# Start of PASSAGE

In addition to those matters described above, we or our subsidiaries are a party to various legal proceedings and/or regulatory proceedings incidental to our businesses. For each of these matters, we evaluate the merits of the case, our exposure to the matter, possible legal or settlement strategies, the likelihood of an unfavorable outcome and the availability of insurance coverage. If we determine that an unfavorable outcome of a particular matter is probable, can be estimated and is not covered by insurance, we make an accrual for the matter. For matters that are covered by insurance, we accrue the related deductible. As new information becomes available, our estimates may change. The impact of these changes may have a significant effect on our results of operations in a single period.

The outcome of these matters cannot be predicted with certainty, and it is possible that the outcome of a particular matter will result in the payment of an amount in excess of the amount accrued for the matter. As our accrual amounts are non-cash, any cash payment of an amount in resolution of a particular matter would likely be made from cash from operations or borrowings.

As of February 28, 2007, an accrual of $30,275 was recorded as accrued and other current liabilities on our unaudited condensed consolidated balance sheets for our contingencies and current litigation matters, excluding accruals related to environmental matters.

# End of PASSAGE
# Start of RECORDS SUPPLIED

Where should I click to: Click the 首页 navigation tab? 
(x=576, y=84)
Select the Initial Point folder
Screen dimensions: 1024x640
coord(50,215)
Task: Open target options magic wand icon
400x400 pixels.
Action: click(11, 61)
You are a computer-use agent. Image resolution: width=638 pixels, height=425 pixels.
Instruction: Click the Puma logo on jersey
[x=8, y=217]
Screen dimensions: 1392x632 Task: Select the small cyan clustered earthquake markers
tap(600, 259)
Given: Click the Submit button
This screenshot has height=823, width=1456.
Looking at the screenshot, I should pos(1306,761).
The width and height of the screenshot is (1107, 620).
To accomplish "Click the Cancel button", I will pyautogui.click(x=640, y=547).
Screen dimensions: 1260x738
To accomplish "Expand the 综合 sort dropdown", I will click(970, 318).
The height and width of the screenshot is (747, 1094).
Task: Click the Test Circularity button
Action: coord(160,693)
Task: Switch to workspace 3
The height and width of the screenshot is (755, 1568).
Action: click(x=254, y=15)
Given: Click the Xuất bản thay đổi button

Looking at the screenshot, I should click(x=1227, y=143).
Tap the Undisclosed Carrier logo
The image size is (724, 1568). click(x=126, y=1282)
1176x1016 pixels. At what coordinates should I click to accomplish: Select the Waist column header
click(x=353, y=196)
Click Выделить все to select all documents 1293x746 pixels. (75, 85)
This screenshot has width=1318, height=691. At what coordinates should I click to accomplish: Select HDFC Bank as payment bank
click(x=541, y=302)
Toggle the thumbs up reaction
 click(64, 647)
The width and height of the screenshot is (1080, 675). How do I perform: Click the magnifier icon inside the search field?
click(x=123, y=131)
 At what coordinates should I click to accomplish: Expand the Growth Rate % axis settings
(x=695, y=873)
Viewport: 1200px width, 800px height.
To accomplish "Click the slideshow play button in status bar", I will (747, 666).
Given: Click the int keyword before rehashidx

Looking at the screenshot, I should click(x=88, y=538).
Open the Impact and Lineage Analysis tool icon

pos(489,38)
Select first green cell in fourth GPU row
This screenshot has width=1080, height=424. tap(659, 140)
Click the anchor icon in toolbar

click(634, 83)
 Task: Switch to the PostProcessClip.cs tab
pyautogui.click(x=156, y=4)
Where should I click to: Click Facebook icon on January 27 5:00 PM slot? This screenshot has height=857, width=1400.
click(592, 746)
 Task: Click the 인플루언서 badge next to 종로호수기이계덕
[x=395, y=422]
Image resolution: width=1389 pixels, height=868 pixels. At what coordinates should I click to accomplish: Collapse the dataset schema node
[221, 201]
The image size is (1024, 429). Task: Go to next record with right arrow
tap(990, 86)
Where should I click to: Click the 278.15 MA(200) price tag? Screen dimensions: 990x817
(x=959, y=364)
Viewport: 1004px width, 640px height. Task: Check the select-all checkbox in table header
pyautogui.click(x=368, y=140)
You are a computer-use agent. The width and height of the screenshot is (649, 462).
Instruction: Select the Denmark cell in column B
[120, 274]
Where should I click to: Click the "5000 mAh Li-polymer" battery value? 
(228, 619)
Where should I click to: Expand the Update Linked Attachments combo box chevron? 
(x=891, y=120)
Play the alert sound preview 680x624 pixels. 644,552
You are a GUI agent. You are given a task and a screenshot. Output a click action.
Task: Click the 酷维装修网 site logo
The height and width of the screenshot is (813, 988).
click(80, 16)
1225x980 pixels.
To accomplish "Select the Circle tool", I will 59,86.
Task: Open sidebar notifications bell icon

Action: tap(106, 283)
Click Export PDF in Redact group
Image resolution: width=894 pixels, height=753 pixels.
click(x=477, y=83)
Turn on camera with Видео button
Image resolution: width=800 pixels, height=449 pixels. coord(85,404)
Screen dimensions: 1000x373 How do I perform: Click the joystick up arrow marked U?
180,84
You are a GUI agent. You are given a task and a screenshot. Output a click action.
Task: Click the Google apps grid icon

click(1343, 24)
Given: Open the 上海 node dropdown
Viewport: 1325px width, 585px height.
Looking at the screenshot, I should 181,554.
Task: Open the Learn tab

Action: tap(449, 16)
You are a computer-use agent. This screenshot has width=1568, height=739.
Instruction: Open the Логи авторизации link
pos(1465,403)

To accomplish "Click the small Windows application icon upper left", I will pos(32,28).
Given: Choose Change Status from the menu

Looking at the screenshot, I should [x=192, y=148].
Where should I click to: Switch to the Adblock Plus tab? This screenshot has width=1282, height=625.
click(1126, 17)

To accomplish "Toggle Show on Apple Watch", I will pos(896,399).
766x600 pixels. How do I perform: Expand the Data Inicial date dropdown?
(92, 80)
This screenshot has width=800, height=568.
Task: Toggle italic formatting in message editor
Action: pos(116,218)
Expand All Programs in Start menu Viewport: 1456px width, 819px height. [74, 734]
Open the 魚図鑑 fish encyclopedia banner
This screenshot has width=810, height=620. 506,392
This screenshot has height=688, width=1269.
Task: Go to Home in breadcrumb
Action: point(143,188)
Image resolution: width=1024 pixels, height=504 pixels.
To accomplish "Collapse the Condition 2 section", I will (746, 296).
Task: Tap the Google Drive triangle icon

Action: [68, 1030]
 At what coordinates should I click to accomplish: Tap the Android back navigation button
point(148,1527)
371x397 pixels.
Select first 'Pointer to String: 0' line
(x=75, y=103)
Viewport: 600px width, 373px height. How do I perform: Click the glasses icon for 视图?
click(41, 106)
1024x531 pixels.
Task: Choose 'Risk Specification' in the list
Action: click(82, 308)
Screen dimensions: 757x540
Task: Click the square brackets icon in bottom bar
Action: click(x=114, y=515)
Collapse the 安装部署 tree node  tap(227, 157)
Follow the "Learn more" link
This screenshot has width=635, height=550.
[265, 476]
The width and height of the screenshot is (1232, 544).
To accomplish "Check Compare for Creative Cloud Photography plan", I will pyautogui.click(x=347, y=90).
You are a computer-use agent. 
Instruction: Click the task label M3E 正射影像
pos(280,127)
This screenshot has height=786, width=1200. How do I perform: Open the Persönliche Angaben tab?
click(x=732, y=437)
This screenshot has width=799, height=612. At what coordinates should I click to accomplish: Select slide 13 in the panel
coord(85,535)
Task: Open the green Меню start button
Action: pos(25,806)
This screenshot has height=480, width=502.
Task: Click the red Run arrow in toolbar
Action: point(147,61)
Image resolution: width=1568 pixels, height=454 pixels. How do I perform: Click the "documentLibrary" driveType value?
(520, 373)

# End of RECORDS SUPPLIED

▶ **JOBS**:
a) Update the portion of the legal proceedings passage between "In addition to" and "a single period.", inclusive, so that "insurance coverage" is replaced by "indemnification coverage", and give that portion in full.
b) Answer these questions from the legal proceedings passage:
(i) For matters covered by insurance, what is accrued?
(ii) From what sources would a cash payment resolving a particular matter likely be made?
(iii) What accrual amount was recorded as of February 28, 2007, for contingencies and current litigation matters?

▶ **TASK RESPONSES**:
a)
In addition to those matters described above, we or our subsidiaries are a party to various legal proceedings and/or regulatory proceedings incidental to our businesses. For each of these matters, we evaluate the merits of the case, our exposure to the matter, possible legal or settlement strategies, the likelihood of an unfavorable outcome and the availability of indemnification coverage. If we determine that an unfavorable outcome of a particular matter is probable, can be estimated and is not covered by insurance, we make an accrual for the matter. For matters that are covered by insurance, we accrue the related deductible. As new information becomes available, our estimates may change. The impact of these changes may have a significant effect on our results of operations in a single period.

b)
(i) The related deductible.
(ii) Cash from operations or borrowings.
(iii) $30,275.